William Blake, La desesperación de Job (1821)
28 de junio, 2020
Y
dijo: “Nada he traído a este mundo,
y nada me voy a llevar.
¡Bendigo a Dios cuando da!
¡Bendigo a Dios cuando quita!”.
Job 1.21, Traducción en Lenguaje Actual
Estamos
delante una vez más de este monumento literario, religioso y espiritual que es
el libro de Job. Es inevitable acercarse en estas condiciones a este libro para
releerlo, para volver a profundizar en él y para plantear nuevamente las
preguntas que hace tantos siglos se planteó ese creyente, ese hombre inocente y
justo que sentía que sufría de manera inexplicable y que buscó en su Dios, el
mismo Dios en el cual creemos ahora, una respuesta para su sufrimiento, su
indigencia, su precariedad absoluta. Las palabras de 1.21 (“¡Bendigo a Dios
cuando da! / ¡Bendigo a Dios cuando quita”) son las que servirán de punto de
partida para exponer ese viejo conflicto y que viene hasta nosotros nuevamente
a recordarnos la dificultad para entrelazar la existencia humana con todas sus situaciones,
con los planes y acciones divinas, soberanas, también con todas sus
consecuencias para la existencia humana.
Hace algunos años, la importante revista teológica Concilium
dedicó un número completo al tema que comenzamos a revisar: el Dios de Job.

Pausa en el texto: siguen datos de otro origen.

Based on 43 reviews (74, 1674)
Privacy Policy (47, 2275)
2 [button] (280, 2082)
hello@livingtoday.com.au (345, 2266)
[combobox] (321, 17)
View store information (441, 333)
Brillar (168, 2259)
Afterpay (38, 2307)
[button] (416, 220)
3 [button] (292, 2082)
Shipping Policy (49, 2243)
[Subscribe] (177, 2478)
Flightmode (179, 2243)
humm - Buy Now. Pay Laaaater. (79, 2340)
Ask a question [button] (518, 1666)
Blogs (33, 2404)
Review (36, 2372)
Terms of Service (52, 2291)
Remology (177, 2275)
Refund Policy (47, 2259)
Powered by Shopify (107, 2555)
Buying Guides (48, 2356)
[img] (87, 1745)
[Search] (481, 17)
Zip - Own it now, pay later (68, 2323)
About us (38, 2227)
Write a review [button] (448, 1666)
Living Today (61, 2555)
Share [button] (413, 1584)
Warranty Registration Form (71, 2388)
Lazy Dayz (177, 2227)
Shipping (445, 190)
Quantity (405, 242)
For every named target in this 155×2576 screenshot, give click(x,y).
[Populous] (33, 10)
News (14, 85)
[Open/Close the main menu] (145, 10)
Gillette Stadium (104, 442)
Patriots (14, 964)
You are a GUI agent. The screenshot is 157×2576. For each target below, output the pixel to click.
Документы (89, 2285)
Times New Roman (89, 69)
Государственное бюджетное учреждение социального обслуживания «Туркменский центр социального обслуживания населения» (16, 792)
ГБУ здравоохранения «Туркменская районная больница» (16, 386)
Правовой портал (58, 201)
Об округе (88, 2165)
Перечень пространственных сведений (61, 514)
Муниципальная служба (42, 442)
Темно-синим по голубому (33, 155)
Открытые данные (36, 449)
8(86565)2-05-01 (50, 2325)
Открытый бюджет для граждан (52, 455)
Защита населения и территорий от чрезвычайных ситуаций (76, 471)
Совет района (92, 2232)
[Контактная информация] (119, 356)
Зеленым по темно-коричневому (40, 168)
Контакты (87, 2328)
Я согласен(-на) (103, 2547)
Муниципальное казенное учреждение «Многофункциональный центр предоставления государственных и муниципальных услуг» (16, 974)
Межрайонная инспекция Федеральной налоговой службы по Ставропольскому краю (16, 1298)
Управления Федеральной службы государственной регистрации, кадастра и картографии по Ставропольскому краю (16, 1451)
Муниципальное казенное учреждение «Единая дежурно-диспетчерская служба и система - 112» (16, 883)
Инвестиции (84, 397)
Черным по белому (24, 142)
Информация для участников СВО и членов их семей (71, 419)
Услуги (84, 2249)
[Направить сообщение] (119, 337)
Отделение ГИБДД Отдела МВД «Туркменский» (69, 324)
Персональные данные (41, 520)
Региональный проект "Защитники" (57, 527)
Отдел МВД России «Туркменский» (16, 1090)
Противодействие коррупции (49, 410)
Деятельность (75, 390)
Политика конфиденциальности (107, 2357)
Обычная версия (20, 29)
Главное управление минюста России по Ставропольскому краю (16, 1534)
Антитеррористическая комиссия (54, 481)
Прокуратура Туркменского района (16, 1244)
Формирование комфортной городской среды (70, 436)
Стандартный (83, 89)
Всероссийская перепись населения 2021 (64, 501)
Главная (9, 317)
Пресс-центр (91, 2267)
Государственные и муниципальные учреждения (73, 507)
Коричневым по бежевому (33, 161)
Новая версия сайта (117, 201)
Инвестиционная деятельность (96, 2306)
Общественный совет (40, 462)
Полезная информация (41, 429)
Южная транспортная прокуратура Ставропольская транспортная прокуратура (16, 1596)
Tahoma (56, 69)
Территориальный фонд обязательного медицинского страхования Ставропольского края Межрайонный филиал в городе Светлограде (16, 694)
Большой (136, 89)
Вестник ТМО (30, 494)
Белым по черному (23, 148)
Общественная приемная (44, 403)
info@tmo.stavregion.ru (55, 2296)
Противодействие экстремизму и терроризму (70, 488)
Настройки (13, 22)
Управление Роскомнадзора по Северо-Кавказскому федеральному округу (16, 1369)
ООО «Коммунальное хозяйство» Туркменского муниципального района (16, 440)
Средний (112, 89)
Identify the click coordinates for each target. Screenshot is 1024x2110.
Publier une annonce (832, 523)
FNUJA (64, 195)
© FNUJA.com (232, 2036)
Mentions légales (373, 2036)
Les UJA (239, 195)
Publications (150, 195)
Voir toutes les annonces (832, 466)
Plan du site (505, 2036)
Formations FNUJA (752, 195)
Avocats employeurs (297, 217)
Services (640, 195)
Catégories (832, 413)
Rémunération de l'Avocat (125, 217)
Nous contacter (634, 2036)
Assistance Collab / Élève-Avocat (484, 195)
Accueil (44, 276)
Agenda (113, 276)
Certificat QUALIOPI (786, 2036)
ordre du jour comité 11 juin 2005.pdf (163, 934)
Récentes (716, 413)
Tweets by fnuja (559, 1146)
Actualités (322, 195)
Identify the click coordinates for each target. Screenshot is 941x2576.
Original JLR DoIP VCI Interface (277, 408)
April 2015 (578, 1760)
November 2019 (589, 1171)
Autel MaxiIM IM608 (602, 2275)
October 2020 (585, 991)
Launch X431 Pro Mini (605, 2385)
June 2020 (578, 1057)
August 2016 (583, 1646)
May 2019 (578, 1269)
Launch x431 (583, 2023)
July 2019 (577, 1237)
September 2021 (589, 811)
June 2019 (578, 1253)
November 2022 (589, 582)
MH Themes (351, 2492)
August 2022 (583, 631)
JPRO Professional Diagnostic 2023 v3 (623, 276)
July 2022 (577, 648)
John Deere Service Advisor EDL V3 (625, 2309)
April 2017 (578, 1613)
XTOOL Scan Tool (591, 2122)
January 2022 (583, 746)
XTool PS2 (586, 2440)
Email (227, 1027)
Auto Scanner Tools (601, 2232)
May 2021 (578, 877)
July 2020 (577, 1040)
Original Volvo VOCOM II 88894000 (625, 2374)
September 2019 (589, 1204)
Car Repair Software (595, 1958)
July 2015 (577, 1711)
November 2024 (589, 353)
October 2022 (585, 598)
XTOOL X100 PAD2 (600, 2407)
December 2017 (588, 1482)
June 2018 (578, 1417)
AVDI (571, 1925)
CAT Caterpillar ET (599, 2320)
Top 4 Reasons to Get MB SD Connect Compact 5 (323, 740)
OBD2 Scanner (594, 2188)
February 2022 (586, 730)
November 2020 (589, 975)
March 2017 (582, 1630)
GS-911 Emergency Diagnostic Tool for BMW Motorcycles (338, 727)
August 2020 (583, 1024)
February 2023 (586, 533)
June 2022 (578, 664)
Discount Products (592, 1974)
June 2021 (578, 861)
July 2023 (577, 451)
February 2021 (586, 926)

Allí, David J.A. Clines expone la forma en que una nueva lectura creyente en
estos tiempos recientes puede y debe abordar todo lo que este libro representa
después de tantos siglos de lecturas, relecturas, interpretaciones y visiones
acumuladas para tratar de seguir penetrando en este mensaje que continúa
reproduciéndose, planteando incógnitas y mostrando las dificultades del trato
en la vida humana con el Dios eterno, el Dios justo, el dios que castiga, que
premia y que está en una relación íntima con la humanidad a pesar de sus
defectos. Así se expresa Clines: “El libro de Job es un himno a la condición
inescrutable de Dios. A diferencia de algunas religiones en las cuales la
deidad es de suyo incognoscible o casi, en el libro de Job no es que no se pueda
saber nada sobre Dios; es más bien que de Dios se sabe —o al menos se puede
decir— demasiado para que estemos seguros de que cualquier afirmación que
hagamos acerca de él es correcta o errónea”.[1]
El relato básico, que conocemos bien, es directo, que
abarca diferentes niveles, profundo de por sí, complejo y difícil, para darnos
cuenta de cómo en las alturas celestiales Dios parece comportarse de una manera
y en el trato con Job parece que se comporta de otra. Dios le presume al satán
que tiene un creyente justo en el mundo, a diferencia de la época de Abraham en
la que no fue posible ni siquiera una persona justa en Sodoma y Gomorra. En
este caso es el propio Yahvé quien le dice al satán (“el acusador”) en esa
reunión de servidores suyos: “¿Ya te fijaste en que tengo un siervo que me
obedece verdaderamente y que es completamente fiel a lo que yo exijo y espero?”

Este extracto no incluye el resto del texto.